Many people think that vegans should forget the foods and flavors they loved before they stopped eating animals but we are here to debunk this myth.
One of these favorite flavors that you may think has been lost forever is tuna salad.
But this is just not true! By using chickpeas along with the amazing nori leaves for the sea taste, you can create a vegan “tuna” salad that is high in protein, delicious, and super simple.
For mayonnaise, we suggest you make your own at home as it is very easy and you can prepare it and enjoy it at any time!
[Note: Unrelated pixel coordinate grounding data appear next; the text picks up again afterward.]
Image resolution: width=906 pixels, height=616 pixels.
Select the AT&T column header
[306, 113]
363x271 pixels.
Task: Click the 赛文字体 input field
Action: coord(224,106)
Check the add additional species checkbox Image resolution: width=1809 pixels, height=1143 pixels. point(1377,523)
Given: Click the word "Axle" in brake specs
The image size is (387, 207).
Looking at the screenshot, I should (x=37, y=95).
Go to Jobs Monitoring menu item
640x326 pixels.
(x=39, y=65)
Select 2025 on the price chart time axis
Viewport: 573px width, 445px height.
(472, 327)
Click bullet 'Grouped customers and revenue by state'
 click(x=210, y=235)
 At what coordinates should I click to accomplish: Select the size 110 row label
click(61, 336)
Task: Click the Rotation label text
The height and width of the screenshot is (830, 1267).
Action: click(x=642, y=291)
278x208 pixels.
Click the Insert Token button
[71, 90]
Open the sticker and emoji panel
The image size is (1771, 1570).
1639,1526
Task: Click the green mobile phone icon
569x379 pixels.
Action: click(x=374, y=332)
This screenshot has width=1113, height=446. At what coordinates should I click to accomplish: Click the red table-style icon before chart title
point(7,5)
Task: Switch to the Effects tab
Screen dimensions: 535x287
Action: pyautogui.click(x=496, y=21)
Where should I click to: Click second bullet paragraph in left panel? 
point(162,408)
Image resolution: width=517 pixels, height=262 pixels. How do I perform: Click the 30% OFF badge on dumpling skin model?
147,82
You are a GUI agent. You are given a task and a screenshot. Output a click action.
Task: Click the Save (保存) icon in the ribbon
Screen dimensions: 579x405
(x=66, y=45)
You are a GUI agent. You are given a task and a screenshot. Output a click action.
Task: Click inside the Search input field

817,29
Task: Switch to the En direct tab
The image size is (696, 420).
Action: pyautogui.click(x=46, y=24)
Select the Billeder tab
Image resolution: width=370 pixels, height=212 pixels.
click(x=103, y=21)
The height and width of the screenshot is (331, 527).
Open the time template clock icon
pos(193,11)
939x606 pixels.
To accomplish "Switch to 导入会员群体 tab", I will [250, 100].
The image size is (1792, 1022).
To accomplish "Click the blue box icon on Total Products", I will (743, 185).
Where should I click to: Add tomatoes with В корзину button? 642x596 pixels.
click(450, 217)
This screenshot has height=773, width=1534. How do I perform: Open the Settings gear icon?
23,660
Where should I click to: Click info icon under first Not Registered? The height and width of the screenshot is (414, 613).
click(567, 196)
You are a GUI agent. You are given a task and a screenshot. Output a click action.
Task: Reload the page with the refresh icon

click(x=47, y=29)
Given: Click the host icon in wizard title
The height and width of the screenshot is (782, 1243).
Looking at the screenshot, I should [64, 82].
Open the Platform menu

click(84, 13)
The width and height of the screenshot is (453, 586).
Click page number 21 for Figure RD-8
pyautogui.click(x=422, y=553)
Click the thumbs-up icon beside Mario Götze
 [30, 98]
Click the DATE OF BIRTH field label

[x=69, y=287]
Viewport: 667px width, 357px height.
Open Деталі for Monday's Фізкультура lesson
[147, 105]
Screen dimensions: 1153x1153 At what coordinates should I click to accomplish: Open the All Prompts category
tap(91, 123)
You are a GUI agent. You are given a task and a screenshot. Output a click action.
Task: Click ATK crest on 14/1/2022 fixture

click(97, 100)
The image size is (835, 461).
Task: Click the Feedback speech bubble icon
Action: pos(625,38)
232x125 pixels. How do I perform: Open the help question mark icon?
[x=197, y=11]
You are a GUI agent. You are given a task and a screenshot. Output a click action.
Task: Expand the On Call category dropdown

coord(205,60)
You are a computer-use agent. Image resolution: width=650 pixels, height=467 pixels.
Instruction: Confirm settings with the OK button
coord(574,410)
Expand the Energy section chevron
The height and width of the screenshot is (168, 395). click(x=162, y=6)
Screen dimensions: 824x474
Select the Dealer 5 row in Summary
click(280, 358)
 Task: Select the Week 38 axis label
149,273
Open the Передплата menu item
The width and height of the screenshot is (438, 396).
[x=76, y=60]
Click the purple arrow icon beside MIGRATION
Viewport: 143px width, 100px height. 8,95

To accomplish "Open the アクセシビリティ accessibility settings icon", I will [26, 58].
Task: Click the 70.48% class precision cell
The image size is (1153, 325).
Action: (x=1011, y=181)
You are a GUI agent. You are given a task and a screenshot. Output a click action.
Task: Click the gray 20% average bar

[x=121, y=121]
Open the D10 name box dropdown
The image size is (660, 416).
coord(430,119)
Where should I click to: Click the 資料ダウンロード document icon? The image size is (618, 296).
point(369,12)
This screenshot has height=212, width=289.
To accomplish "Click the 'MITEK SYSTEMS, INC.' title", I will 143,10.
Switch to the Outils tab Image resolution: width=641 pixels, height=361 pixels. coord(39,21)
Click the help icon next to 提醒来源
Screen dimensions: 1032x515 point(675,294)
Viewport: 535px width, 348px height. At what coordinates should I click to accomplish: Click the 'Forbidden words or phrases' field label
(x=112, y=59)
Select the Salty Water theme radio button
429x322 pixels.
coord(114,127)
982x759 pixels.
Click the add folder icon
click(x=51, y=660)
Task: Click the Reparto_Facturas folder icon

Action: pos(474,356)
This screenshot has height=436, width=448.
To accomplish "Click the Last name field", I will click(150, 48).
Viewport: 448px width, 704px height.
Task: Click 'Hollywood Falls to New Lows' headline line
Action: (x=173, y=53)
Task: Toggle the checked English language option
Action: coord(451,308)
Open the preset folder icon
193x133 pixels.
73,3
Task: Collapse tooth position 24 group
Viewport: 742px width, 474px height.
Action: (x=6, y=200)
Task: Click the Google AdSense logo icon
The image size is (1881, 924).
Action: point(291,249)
Find our recipe here and make it!
This vegan “tuna” salad goes amazingly with kale, as a spread on bread, with beetroot salad, etc.
Add it on a sandwich with lettuce and kale and create a healthy and delicious plant-based meal or snack, ready to eat wherever you go!
Prepare it and tell us how you liked it!
Find more recipes in our digital cookbook “Eat Like A Greek Vegan”!
High-Protein Vegan Tuna Salad
Ingredients
- 300 gr boiled chickpeas
- 2 tbsp. red onion chopped
- 3 tbsp. vegan mayonnaise
- 1.5 nori leaves mixed in the food processor or blender
- 1 tsp. lemon juice
- 2 tbsp. celery chopped
- 2 tbsp. pickled cucumber
- 2 tsp. pickled cucumber juice
- salt, pepper
- a little fresh chervil to garnish optional but delicious
Instructions
- Mash the boiled chickpeas with a potato masher or a fork.
- Put them in a bowl, add all the ingredients and mix.
- Garnish, if you have, with chervil for extra taste!